👩🎓 Narrative point of view is a fascinating area of study. I don’t (yet) offer developmental edits but it’s important that I understand the stages above/before copyediting so that any flaws which remain in the text (such as head hopping or broken binding) can be flagged for the author’s consideration.
As I study this stuff, I’m realising that I can already spot problems in narrative point of view but that I didn’t necessarily have the language to label what was going wrong. I suppose that’s unsurprising when you consider that I’ve been teaching literature for most of my adult life.
📚 I’ve been teaching literature that gets it ‘right’, so I’ve never needed to point out flaws, not in studied reading texts anyway. These works would not be considered worthy of study if they messed up their baseline POV for instance by inadvertently shifting from a retrospective to an embedded past tense and back again.
But I have seen point of view flaws in creative writing. With school students, we don’t get much beyond labelling first or third person and present or past tense.

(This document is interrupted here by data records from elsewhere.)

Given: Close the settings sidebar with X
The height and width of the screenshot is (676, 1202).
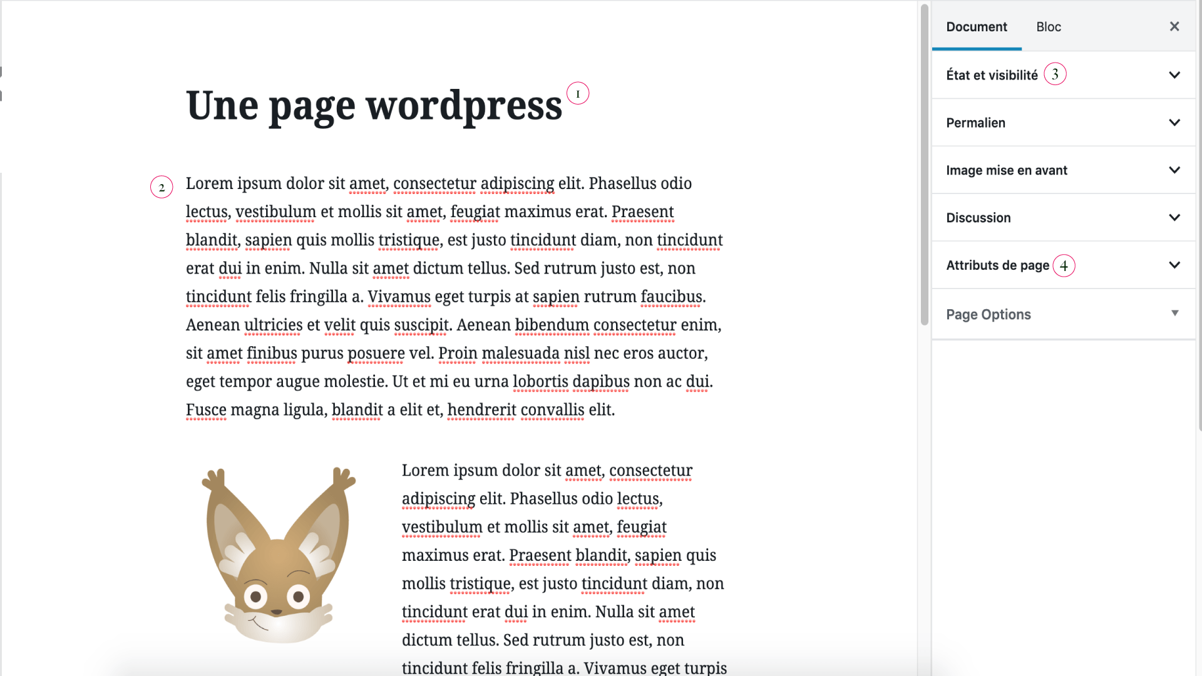Looking at the screenshot, I should tap(1174, 26).
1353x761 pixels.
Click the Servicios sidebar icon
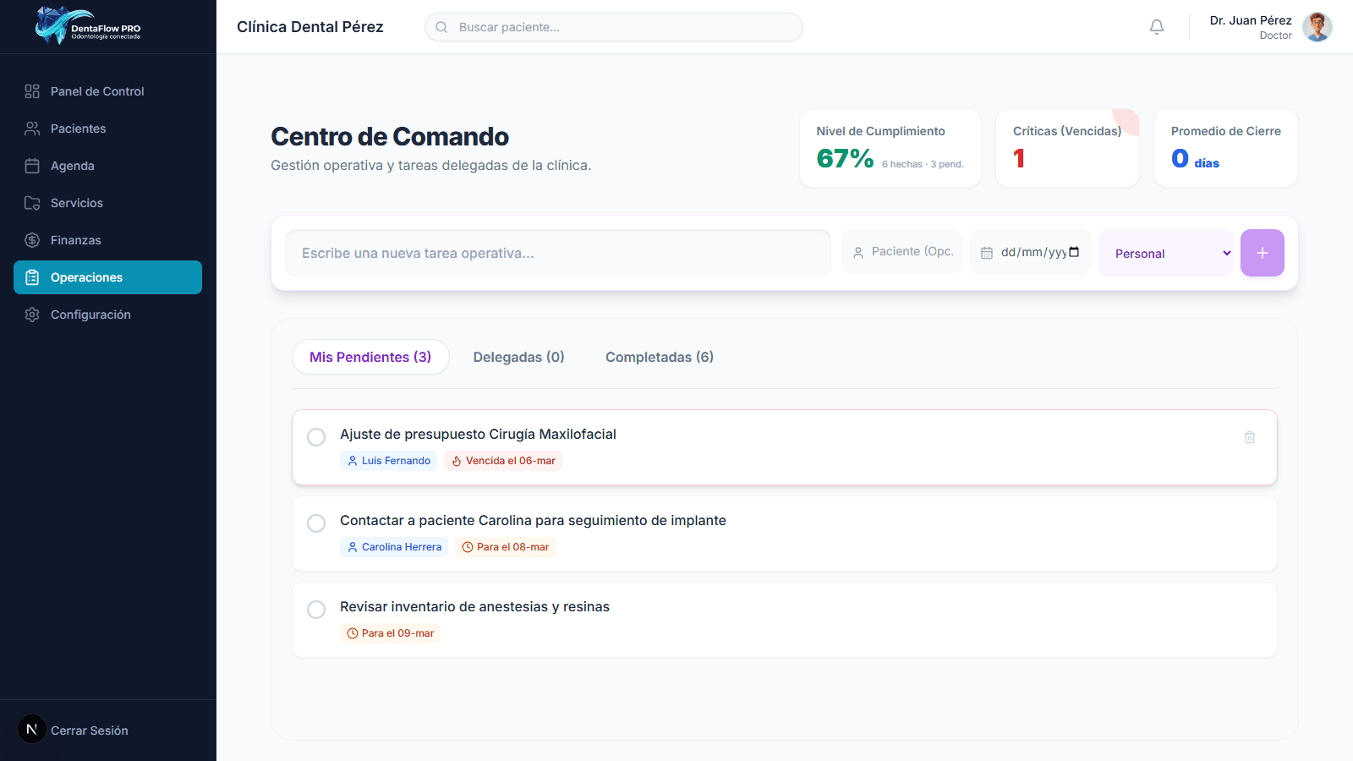32,203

But, the thing is, there is more than one first person, more than one third person, more than one past tense. When stories haven’t quite worked, I’ve gone round the houses trying to explain why.
🔤 It’s all a domino effect though, isn’t it? At sentence level, flaws are going to emerge if the bigger structural elements aren’t right. If it’s a retrospective narrator, how old is the narrator at the point they are looking back from? Because that matters. The rhythm of the sentences, the syntax, the pauses, they are all going to be informed by that character at the point of the retrospection. So, even if they are describing something from their youth, it’s going to be through the lens of wisdom and experience. And then that has an effect on word choice.

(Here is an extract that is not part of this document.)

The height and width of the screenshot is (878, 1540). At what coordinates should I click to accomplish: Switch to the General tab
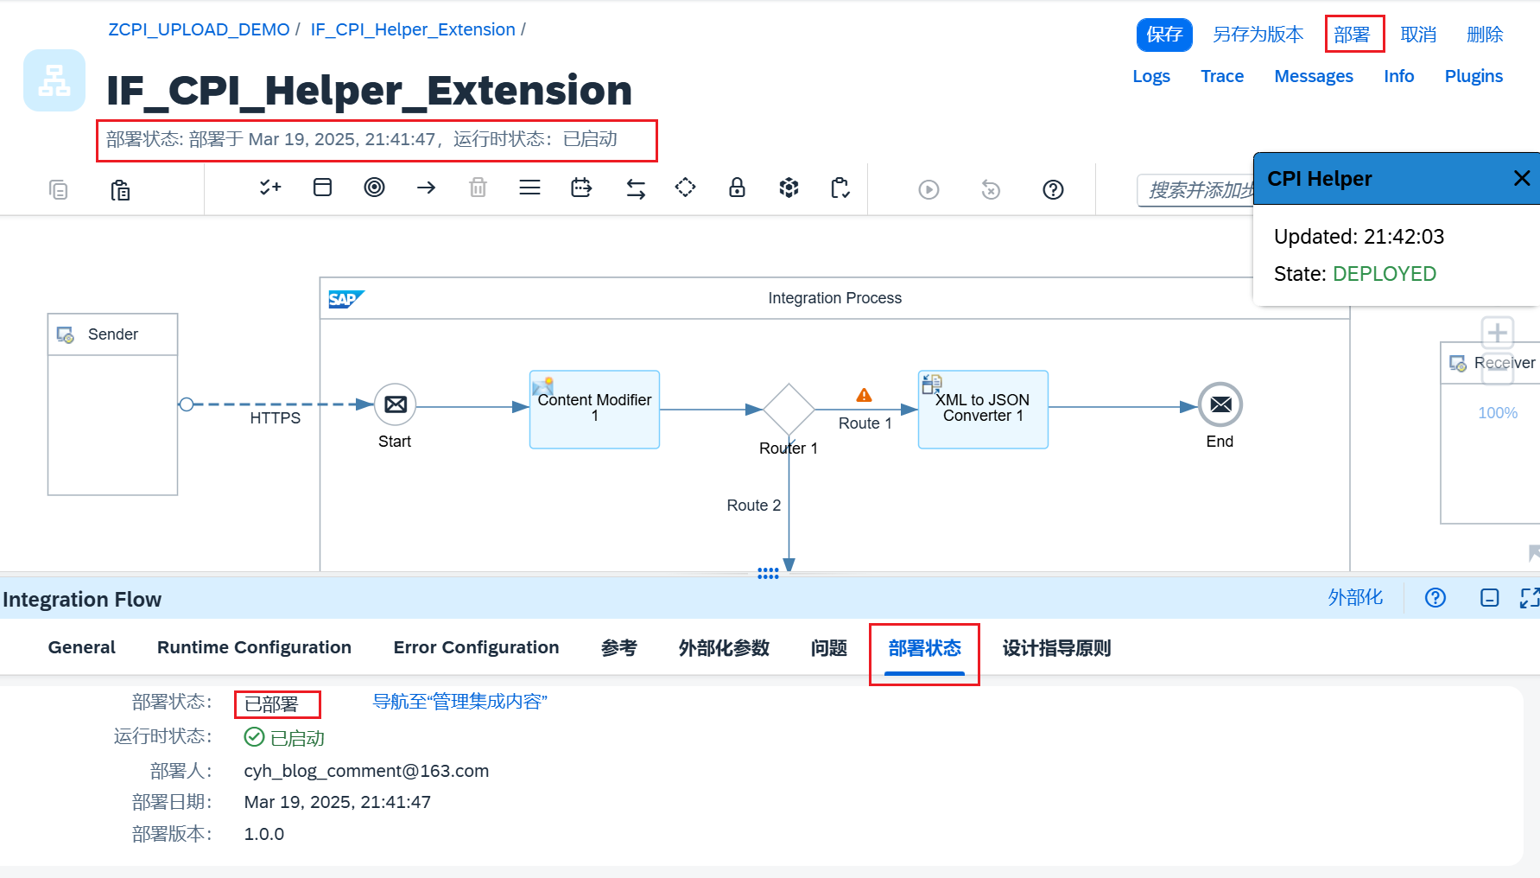(x=81, y=646)
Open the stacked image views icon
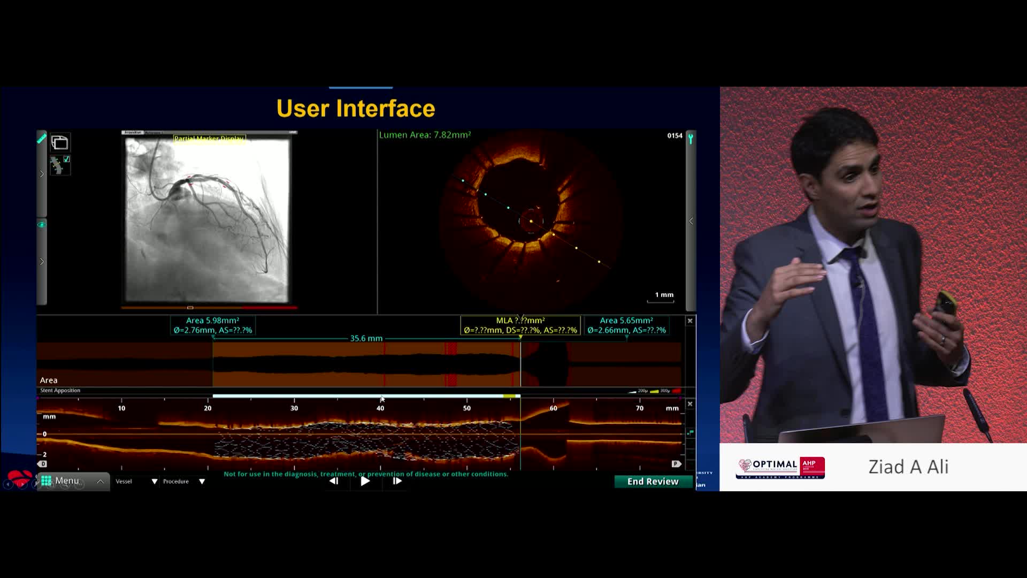 (59, 143)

Knowledge is power, right? Terminology doesn’t necessarily matter but I’m getting to the point where I can really clearly say to a writer – here is a part where you’ve done first person retrospective really well. Here is a part where you’ve slipped. Your point of view here is from the recent past, but there it was from further away. And I can see that in your verb choices, your tense aspects… Here. And here.
I would say to any aspiring indie authors out there, spend time on studying structure and point of view. Once you get that right, the rest will come a lot more easily and more successfully.
❓ Writers and editors who are further along in the process: any tips or resources you can recommend? I’ve heard ‘Characters and Viewpoint’ by Orson Scott Card is a good one so I’m going to add that to my TBR pile. Any others? Let me know.